Court Opinion

ID: 8257079
Source: CourtListenerOpinion
Date Created: 2022-10-16 15:32:50.679664+00
Date Added: 2024-06-11T16:43:01.921769
License: Public Domain

Haítdy, J.,
delivered the opinion of the court.
This was an action upon a writing obligatory, brought under the Act of 1850, in relation to pleadings in actions at law.
The defendant below pleaded, among other pleas or answers, that he was not indebted to the plaintiff as alleged in the complaint.

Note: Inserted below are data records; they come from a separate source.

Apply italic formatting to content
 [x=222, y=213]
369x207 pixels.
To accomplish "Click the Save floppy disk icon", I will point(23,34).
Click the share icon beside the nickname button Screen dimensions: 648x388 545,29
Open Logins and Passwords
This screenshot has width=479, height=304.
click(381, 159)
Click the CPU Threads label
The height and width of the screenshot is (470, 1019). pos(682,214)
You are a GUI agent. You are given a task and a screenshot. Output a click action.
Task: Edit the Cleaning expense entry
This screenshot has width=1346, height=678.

The other pleas went to the right of plaintiff to sue in virtue of his power as executor of the estate of Thomas Y. Grinstead.
The plaintiff filed a demurrer to all the pleas which were sustained, and judgment rendered thereupon for the plaintiff; the defendants failing to answer further.
We think it manifest that the demurrer was properly sustained *123as to all the answers except that generally denying the indebtedness.
It is contended, in behalf of the defendant in error, that that answer is contrary to the spirit of the Act of 1850, because it leaves the particular matter of defence,, upon which the defendant might rely, entirely uncertain, and without notice to the plaintiff. That is true. But the question is, whether that evil, which existed in the common law forms of pleading, was intended to be remedied by the Act of 1850.
The forms of pleadings were clearly intended to be abolished by that Act. But the objection, on the ground of uncertainty, does not pertain to matter of form in pleading. That is an objection to matter of substance, and is perhaps the only substantial defect in the system of pleadings at common law. It is the objection to that system which has been most urged; and it is scarcely to be supposed that, if the legislature intended to remedy the defect by the Act of 1850, it would not have been done in terms not to be mistaken.
Upon examination of the statute, we find no provision which could properly be held to forbid such general modes of answer as would amount, at common law, to pleas of the general issue; and we do not feel authorized to say that such, a change was intended to be made. •
If the answer, then, amounts to what would be a good plea of the general issue at common law, or if, without regard to the form of the action, it shows a defence which, if established by any of the rules of evidence known to the law, would defeat the action, we think it is not prohibited by this statute.
Under this view, the judgment sustaining the demurrer to this plea is erroneous, but correct as to the other pleas.
Judgment reversed, and cause remanded.